In order to optimize what your team is working on, it is really important that you understand and have visibility of your team’s utilization and efficiently plan their capacity.
In a nutshell, utilization can be calculated by dividing the hours a person or a team spends working on a project or task by their capacity, which are their total available hours.
As a professional services business, it is useful to understand both, a person or team’s overall resource utilization and their billable utilization.
Overall resource utilization is the time your team spends working on all the things valuable to you — this includes billable and non-billable client work, internal projects, training, workshops, and conferences.
Billable utilization purely includes time spent on billable and revenue generating work.
Like every other business metric, you should track, monitor and analyze your utilization metrics and establish business objectives around them. Here’s a simple three step approach on how to get there:
You can’t manage what you can’t measure. So start collecting data.
Set up time-tracking for your team and break down your team’s activities into meaningful categories. Generally, it’s helpful to break this into client and internal project activities, as well as billable and non-billable tasks. It’s also good practice to break down your internal work further so you can see where time is being spent, e.g. on training, business development, internal meetings, etc. Keep this high-level enough so you don’t overwhelm your team but detailed enough for you to get the insights you need. To find the set-up that works for your organization it might require some experimenting and refinement.

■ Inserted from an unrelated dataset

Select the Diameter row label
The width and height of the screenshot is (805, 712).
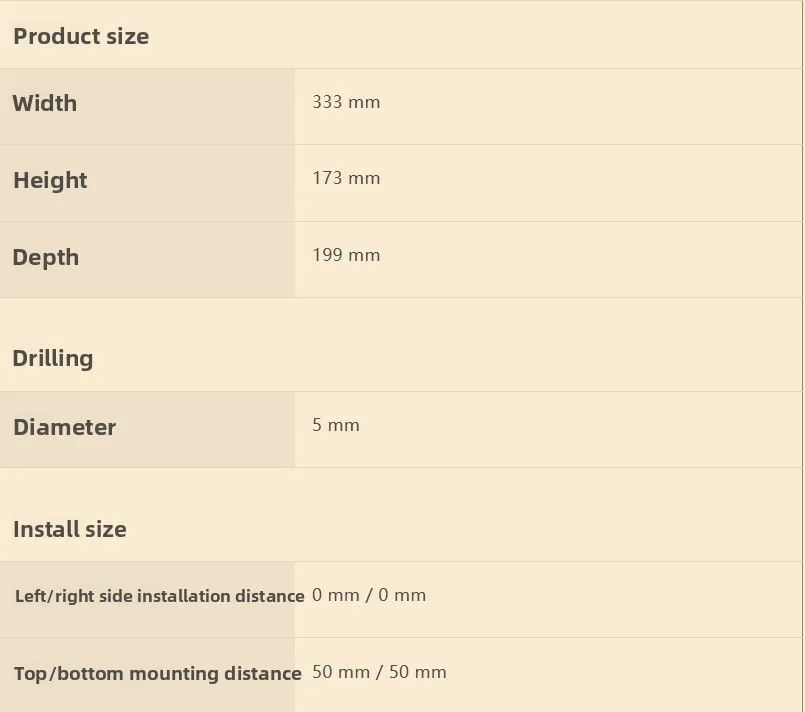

Tracking hours is a great start, but it won’t give you the full picture.
In addition to looking into the past, you should also look at your planned utilization. Say Peter, your Solution Architect, had a 10% billable utilization in March. This is great to know, but without looking at what was planned for Peter, it’s not very meaningful. Bringing actuals and planned utilization metrics together is the key.
Lastly, calculate your people’s costs (e.g. what each employee and contractor is costing you per hour) and track the charge-out rates for all billable activities. When calculating your costs, make sure to use the same baseline across all employees and don’t forget to factor in a person’s work schedule, annual leave and public holidays.
Looking at your team’s actual AND estimated utilization and costs — especially when plotted on a timeline — will quickly show you how busy your team is and when it will become available again to take on new billable project work.
Having visibility over your utilization will help you make these decisions early, optimize the pipeline of upcoming work and set client expectations.
Comparing your actuals with what was planned will also give you an indication on the progress the team is making on a specific project. There will always be a variance between actuals and planned, but looking at and learning from the past will help you decrease the gap.
Another interesting metric to track is your team’s billable utilization vs. non-billable utilization. Obviously, you’ll want to strive for a high percentage of billable utilization as that’s where the revenue is coming from. But watch out — high billable utilization does not necessarily equal high profits. If your billable utilization is high, but your profits are low, then you’ll need to take a good look at your costs, charge-out rates and how you are billing for your projects.
Your business’ success rides on generating revenue, and your investors, board of directors and other stakeholders will want to know how things are going. Utilization metrics are a good indicator of your business’ health, so start adding them to the list of business metrics to track and set yourself some realistic and achievable objectives on how to make long term improvements.